* Work to be completed *
Rewrite the rows below with every occurrence of "Sign in" replaced by "Log in" and nothing else changed. Leave the pictures out of your answer.

Items from a dataset:
────────────────────

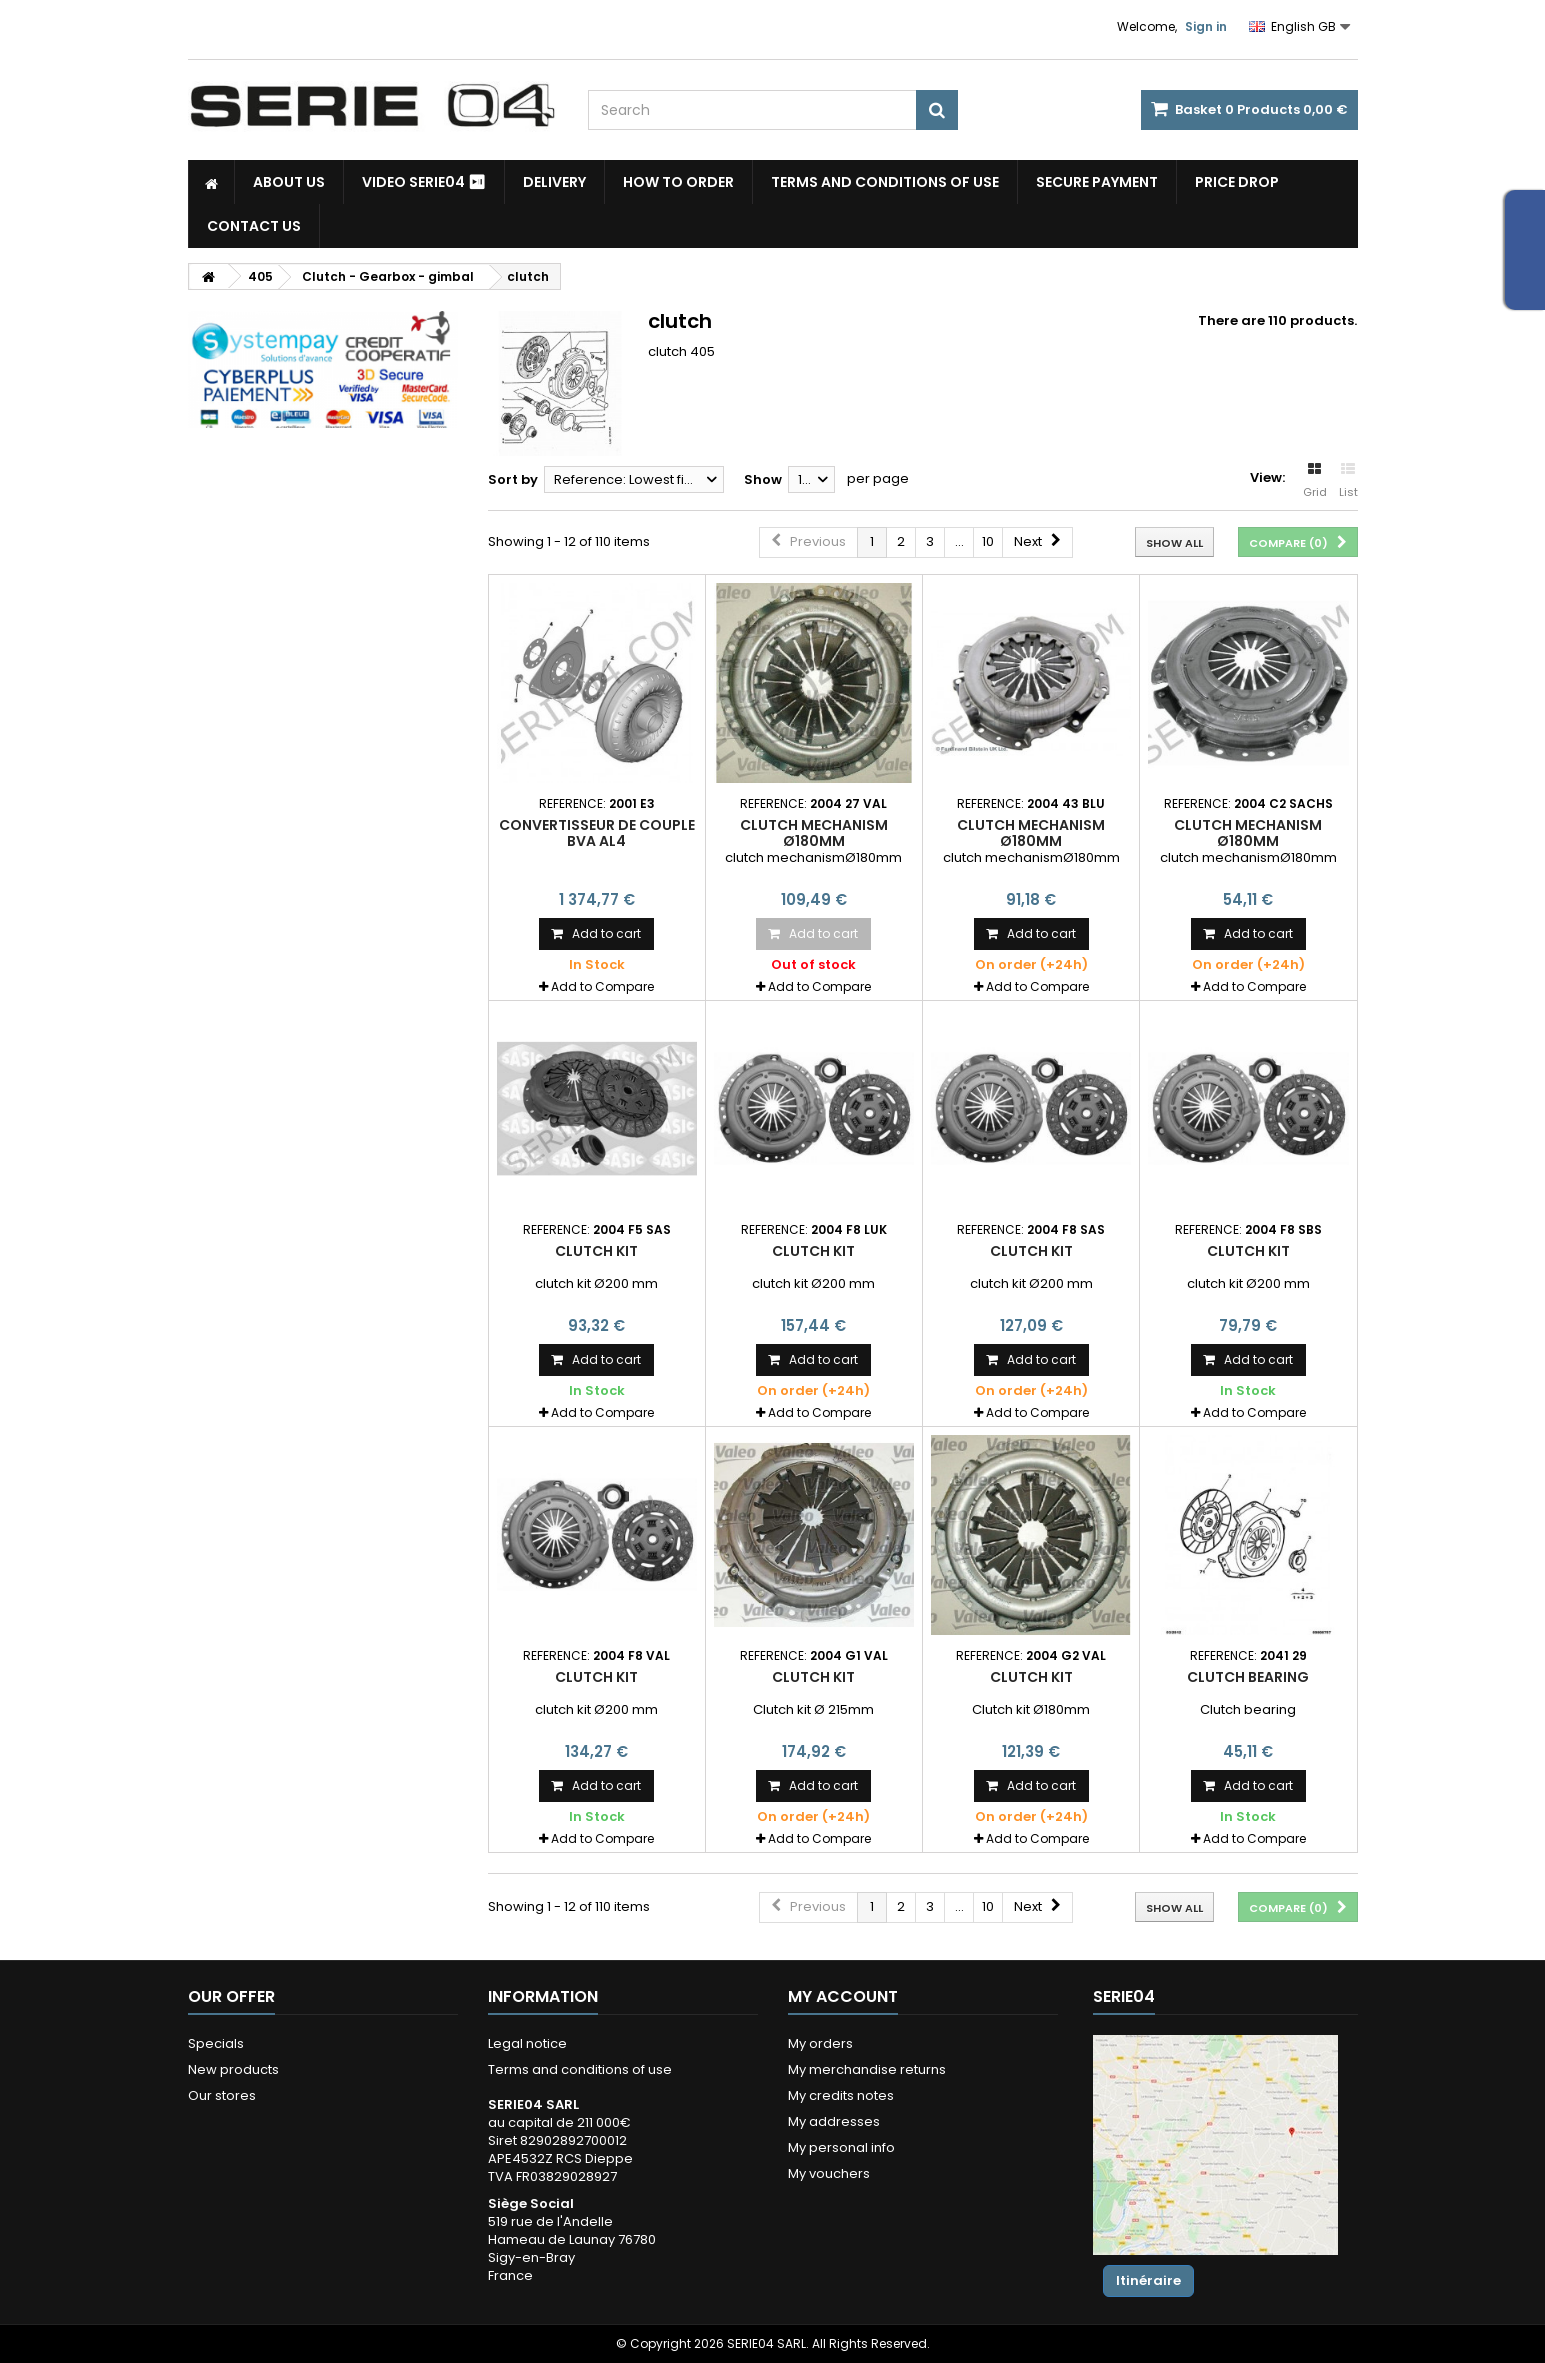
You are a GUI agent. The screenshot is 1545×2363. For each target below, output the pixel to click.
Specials (216, 2043)
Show (763, 479)
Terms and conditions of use (885, 182)
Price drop (1237, 182)
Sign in (1206, 26)
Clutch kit (813, 1677)
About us (289, 182)
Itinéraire (1148, 2280)
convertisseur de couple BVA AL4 (597, 833)
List (1348, 481)
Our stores (222, 2095)
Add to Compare (602, 986)
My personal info (841, 2147)
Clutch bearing (1248, 1677)
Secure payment (1097, 182)
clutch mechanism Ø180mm (814, 833)
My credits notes (841, 2095)
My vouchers (829, 2173)
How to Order (678, 182)
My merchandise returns (867, 2069)
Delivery (554, 182)
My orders (820, 2043)
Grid (1315, 481)
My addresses (834, 2121)
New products (233, 2069)
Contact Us (254, 226)
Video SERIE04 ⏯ (424, 182)
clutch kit (596, 1251)
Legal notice (527, 2043)
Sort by (513, 479)
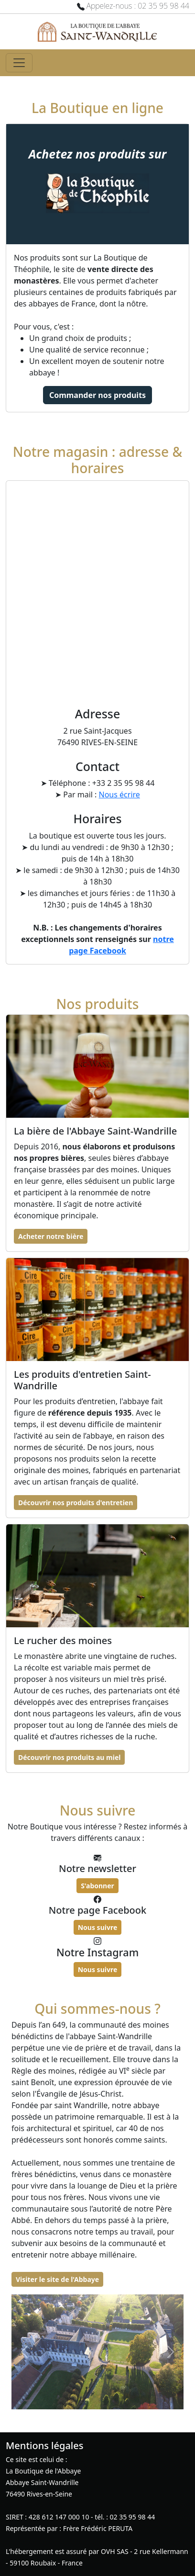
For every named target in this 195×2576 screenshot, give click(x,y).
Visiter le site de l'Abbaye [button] (57, 2279)
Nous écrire (119, 794)
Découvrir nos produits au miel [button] (69, 1757)
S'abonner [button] (97, 1885)
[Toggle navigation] (19, 62)
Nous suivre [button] (98, 1927)
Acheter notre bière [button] (50, 1236)
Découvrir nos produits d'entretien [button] (75, 1502)
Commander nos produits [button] (97, 395)
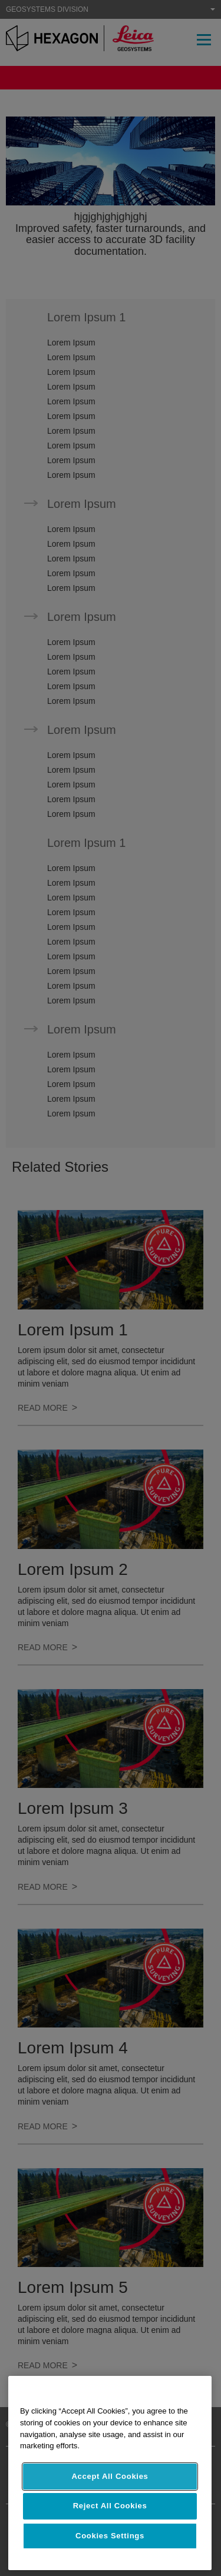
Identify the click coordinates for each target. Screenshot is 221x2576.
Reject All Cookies (110, 2505)
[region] (110, 2473)
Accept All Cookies (109, 2476)
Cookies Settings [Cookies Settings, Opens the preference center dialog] (109, 2535)
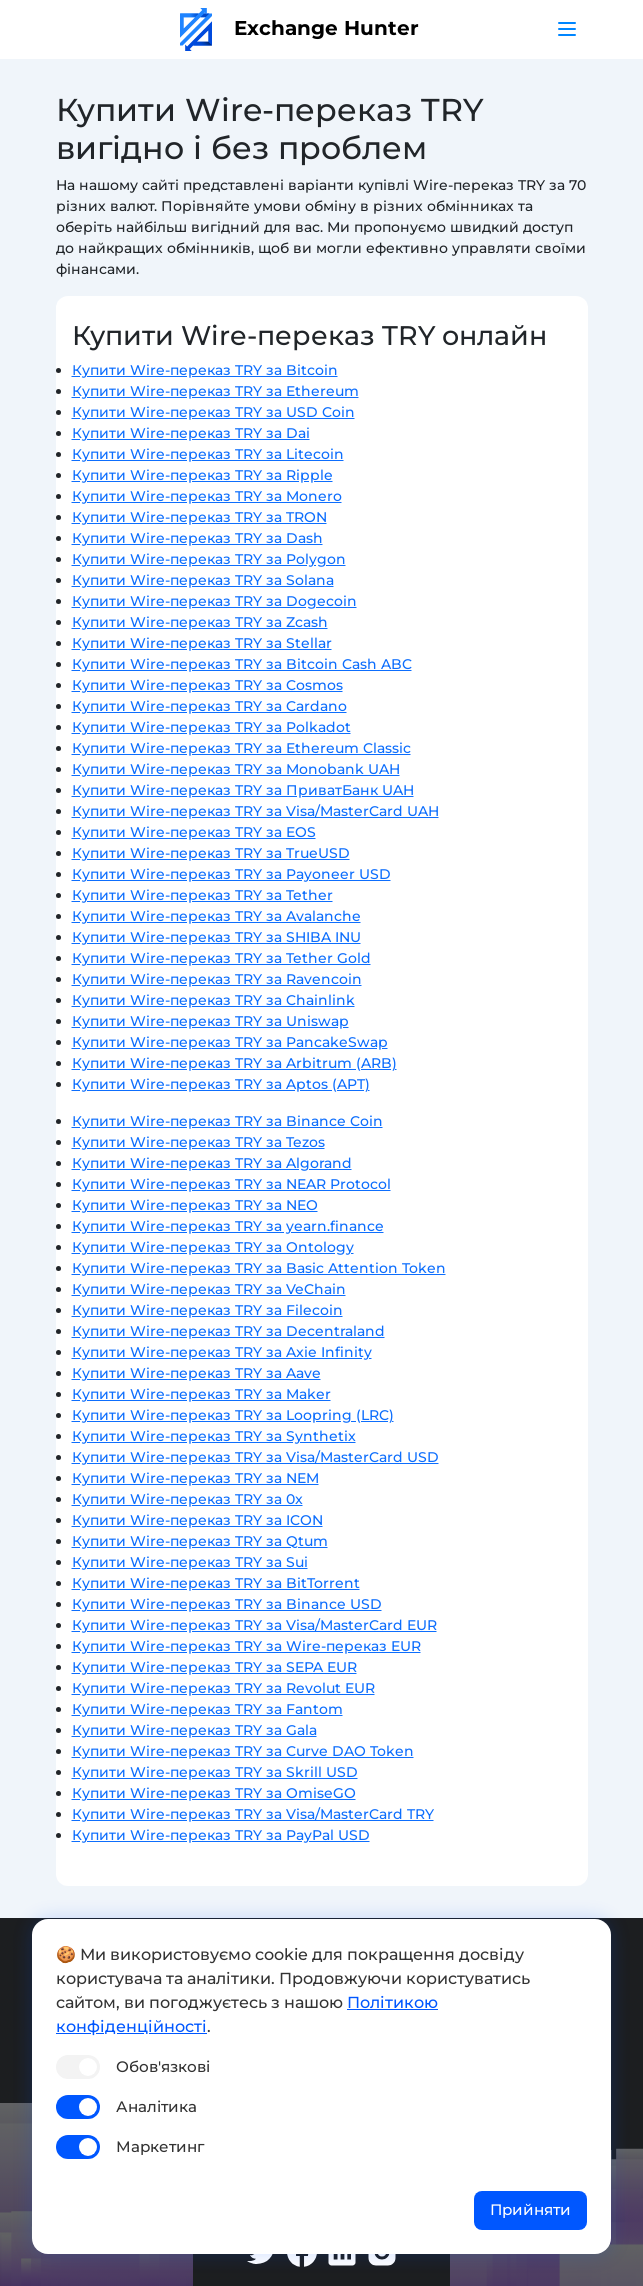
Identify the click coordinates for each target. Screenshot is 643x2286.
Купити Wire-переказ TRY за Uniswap (210, 1021)
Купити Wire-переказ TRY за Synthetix (214, 1436)
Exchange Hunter (299, 28)
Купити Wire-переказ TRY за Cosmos (207, 685)
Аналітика (156, 2106)
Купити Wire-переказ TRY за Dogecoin (214, 601)
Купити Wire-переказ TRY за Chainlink (213, 1000)
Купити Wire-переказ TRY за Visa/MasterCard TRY (253, 1814)
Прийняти (530, 2209)
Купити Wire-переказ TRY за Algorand (212, 1163)
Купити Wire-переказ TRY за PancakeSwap (230, 1042)
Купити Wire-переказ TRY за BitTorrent (216, 1583)
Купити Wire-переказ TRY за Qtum (200, 1541)
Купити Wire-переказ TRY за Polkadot (211, 727)
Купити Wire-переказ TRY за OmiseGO (214, 1793)
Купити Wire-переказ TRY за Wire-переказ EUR (246, 1646)
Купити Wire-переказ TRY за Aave (196, 1373)
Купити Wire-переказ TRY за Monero (207, 496)
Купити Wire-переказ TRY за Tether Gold (221, 958)
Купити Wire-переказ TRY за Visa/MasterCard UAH (255, 811)
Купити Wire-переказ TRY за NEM (195, 1478)
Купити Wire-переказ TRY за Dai (191, 433)
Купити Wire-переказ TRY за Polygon (209, 559)
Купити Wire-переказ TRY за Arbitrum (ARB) (234, 1063)
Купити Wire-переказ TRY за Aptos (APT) (221, 1084)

────────────────────

* Result for this exercise *
You are a GUI agent. The screenshot is 1545×2363. For each target below, output the pixel to click.
Specials (216, 2043)
Show (763, 479)
Terms and conditions of use (885, 182)
Price drop (1237, 182)
Log in (1206, 26)
Clutch kit (813, 1677)
About us (289, 182)
Itinéraire (1148, 2280)
convertisseur de couple BVA AL4 (597, 833)
List (1348, 481)
Our stores (222, 2095)
Add to Compare (602, 986)
My personal info (841, 2147)
Clutch bearing (1248, 1677)
Secure payment (1097, 182)
clutch mechanism Ø180mm (814, 833)
My credits notes (841, 2095)
My vouchers (829, 2173)
How to Order (678, 182)
My merchandise returns (867, 2069)
Delivery (554, 182)
My orders (820, 2043)
Grid (1315, 481)
My addresses (834, 2121)
New products (233, 2069)
Contact Us (254, 226)
Video SERIE04 ⏯ (424, 182)
clutch kit (596, 1251)
Legal notice (527, 2043)
Sort by (513, 479)
For every named target in this 195×2576 screenshot, give click(x,y).
Visiter le site de l'Abbaye [button] (57, 2279)
Nous écrire (119, 794)
Découvrir nos produits au miel [button] (69, 1757)
S'abonner [button] (97, 1885)
[Toggle navigation] (19, 62)
Nous suivre [button] (98, 1927)
Acheter notre bière [button] (50, 1236)
Découvrir nos produits d'entretien [button] (75, 1502)
Commander nos produits [button] (97, 395)
Identify the click coordinates for each target. Screenshot is 221x2576.
Reject All Cookies (110, 2505)
[region] (110, 2473)
Accept All Cookies (109, 2476)
Cookies Settings [Cookies Settings, Opens the preference center dialog] (109, 2535)
Identify the click coordinates for each target. Screenshot is 643x2286.
Купити Wire-переказ TRY за Uniswap (210, 1021)
Купити Wire-переказ TRY за Synthetix (214, 1436)
Exchange Hunter (299, 28)
Купити Wire-переказ TRY за Cosmos (207, 685)
Аналітика (156, 2106)
Купити Wire-переказ TRY за Dogecoin (214, 601)
Купити Wire-переказ TRY за Chainlink (213, 1000)
Купити Wire-переказ TRY за Visa/MasterCard TRY (253, 1814)
Прийняти (530, 2209)
Купити Wire-переказ TRY за Algorand (212, 1163)
Купити Wire-переказ TRY за PancakeSwap (230, 1042)
Купити Wire-переказ TRY за BitTorrent (216, 1583)
Купити Wire-переказ TRY за Qtum (200, 1541)
Купити Wire-переказ TRY за Polkadot (211, 727)
Купити Wire-переказ TRY за OmiseGO (214, 1793)
Купити Wire-переказ TRY за Wire-переказ EUR (246, 1646)
Купити Wire-переказ TRY за Aave (196, 1373)
Купити Wire-переказ TRY за Monero (207, 496)
Купити Wire-переказ TRY за Tether Gold (221, 958)
Купити Wire-переказ TRY за Visa/MasterCard UAH (255, 811)
Купити Wire-переказ TRY за NEM (195, 1478)
Купити Wire-переказ TRY за Dai (191, 433)
Купити Wire-переказ TRY за Polygon (209, 559)
Купити Wire-переказ TRY за Arbitrum (ARB) (234, 1063)
Купити Wire-переказ TRY за Aptos (APT) (221, 1084)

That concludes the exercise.